Задача 14. Решите уравнение: \(20\sin x-21\cos x = 7\)
ОТВЕТ: \(\arcsin \dfrac{7}{{29}} + \arcsin \dfrac{{21}}{{29}} + 2\pi k;\quad \pi -\arcsin \dfrac{7}{{29}} + \arcsin \dfrac{{21}}{{29}} + 2\pi k;\quad \,k \in Z.\)
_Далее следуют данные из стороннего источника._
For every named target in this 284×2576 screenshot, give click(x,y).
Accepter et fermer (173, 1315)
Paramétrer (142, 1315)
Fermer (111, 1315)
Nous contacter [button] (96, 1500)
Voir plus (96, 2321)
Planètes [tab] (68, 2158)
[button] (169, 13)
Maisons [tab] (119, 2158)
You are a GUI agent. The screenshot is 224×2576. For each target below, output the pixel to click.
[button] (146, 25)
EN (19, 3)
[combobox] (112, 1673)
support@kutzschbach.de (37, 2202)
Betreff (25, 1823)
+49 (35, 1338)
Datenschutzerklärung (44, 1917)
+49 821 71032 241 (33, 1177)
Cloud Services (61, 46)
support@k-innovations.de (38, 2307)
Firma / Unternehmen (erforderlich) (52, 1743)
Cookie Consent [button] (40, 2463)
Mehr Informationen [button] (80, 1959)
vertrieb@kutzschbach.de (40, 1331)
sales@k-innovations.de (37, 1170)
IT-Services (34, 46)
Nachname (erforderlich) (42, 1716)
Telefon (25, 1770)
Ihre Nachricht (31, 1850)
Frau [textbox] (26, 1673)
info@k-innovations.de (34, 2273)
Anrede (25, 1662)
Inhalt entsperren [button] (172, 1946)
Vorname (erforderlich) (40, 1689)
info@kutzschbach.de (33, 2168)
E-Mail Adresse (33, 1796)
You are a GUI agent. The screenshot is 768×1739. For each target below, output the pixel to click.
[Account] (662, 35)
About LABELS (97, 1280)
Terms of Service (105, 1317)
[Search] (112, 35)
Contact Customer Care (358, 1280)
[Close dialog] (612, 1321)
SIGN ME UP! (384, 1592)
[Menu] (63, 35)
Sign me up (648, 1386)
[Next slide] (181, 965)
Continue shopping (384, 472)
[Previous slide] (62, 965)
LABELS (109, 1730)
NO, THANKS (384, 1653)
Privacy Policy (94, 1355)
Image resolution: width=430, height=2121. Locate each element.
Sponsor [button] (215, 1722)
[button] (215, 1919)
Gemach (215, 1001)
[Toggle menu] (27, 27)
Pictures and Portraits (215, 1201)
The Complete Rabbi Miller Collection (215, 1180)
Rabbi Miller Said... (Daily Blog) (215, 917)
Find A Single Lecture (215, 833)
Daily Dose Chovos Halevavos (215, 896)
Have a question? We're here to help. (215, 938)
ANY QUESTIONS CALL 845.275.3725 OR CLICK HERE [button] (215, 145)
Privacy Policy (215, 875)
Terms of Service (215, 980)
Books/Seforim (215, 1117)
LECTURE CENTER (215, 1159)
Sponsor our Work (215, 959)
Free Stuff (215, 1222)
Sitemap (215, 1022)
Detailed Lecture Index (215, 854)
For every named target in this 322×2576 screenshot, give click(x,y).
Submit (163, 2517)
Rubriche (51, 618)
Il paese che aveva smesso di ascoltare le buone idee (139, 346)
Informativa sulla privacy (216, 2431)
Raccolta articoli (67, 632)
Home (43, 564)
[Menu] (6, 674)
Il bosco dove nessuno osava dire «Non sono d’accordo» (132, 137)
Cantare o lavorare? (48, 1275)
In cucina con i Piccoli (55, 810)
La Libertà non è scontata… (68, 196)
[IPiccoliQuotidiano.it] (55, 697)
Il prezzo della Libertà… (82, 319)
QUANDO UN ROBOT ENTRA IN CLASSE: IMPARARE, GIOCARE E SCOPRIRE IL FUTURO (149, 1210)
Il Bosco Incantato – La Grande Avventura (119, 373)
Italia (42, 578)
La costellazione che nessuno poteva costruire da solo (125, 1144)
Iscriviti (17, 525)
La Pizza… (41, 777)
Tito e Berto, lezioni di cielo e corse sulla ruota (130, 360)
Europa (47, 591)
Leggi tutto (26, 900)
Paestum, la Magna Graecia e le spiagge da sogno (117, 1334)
\(20\sin x-21\cos x = 7.\) Уравнение вида: \(a\sin x + b\cos x = c,\;\;\)где \(\;a = 20,\,\,\,\,b = -21,\;\;c = 7.\) Разделим обе части исходного уравнения на \(\sqrt {{a^2} + {b^2}} ,\;\) то есть на \(\sqrt {{{20}^2} + {{\left( {-21} \right)}^2}} = 29.\) \(\dfrac{{20}}{{29}}\sin x-\dfrac{{21}}{{29}}\cos x = \dfrac{7}{{29}}.\) Так как \({\left( {\dfrac{{20}}{{29}}} \right)^2} + {\left( {\dfrac{{21}}{{29}}} \right)^2} = 1,\) то пусть \(\cos \varphi = \dfrac{{20}}{{29}},\,\,\,\sin \varphi = \dfrac{{21}}{{29}}.\) Тогда уравнение примет вид: \(\dfrac{{20}}{{29}}\sin x-\dfrac{{21}}{{29}}\cos x = \dfrac{7}{{29}}\,\,\,\,\,\,\,\, \Leftrightarrow \,\,\,\,\,\,\,\cos \varphi \sin x-\sin \varphi \cos x = \dfrac{7}{{29}}\,\,\,\,\,\,\,\, \Leftrightarrow \) \( \Leftrightarrow \,\,\,\,\,\,\,\sin \left( {x-\varphi } \right) = \dfrac{7}{{29}}\,\,\,\,\,\,\, \Leftrightarrow \,\,\,\,\,\,\left[ {\begin{array}{*{20}{c}}{x-\varphi = \arcsin \dfrac{7}{{29}} + 2\pi k,\,\,\,\,\,\,}\\{x-\varphi = \pi -\arcsin \dfrac{7}{{29}} + 2\pi k}\end{array}} \right.\,\,\,\,\, \Leftrightarrow \,\,\,\,\,\,\left[ {\begin{array}{*{20}{c}}{x = \arcsin \dfrac{7}{{29}} + \varphi + 2\pi k,\,\,\,\,\,\,\,\,\,}\\{x = \pi -\arcsin \dfrac{7}{{29}} + \varphi + 2\pi k,}\end{array}} \right.\,\,\,\,k \in Z.\) Так как \(\sin \varphi = \dfrac{{21}}{{29}},\) то \(\varphi = \arcsin \dfrac{{21}}{{29}}\) и \(\left[ {\begin{array}{*{20}{c}}{x = \arcsin \dfrac{7}{{29}} + \arcsin \dfrac{{21}}{{29}} + 2\pi k,\,\,\,\,\,\,\,\,\,}\\{x = \pi -\arcsin \dfrac{7}{{29}} + \arcsin \dfrac{{21}}{{29}} + 2\pi k,}\end{array}} \right.\,\,\,\,\,k \in Z.\) Ответ: \(\arcsin \dfrac{7}{{29}} + \arcsin \dfrac{{21}}{{29}} + 2\pi k;\quad \pi -\arcsin \dfrac{7}{{29}} + \arcsin \dfrac{{21}}{{29}} + 2\pi k;\quad \,k \in Z.\)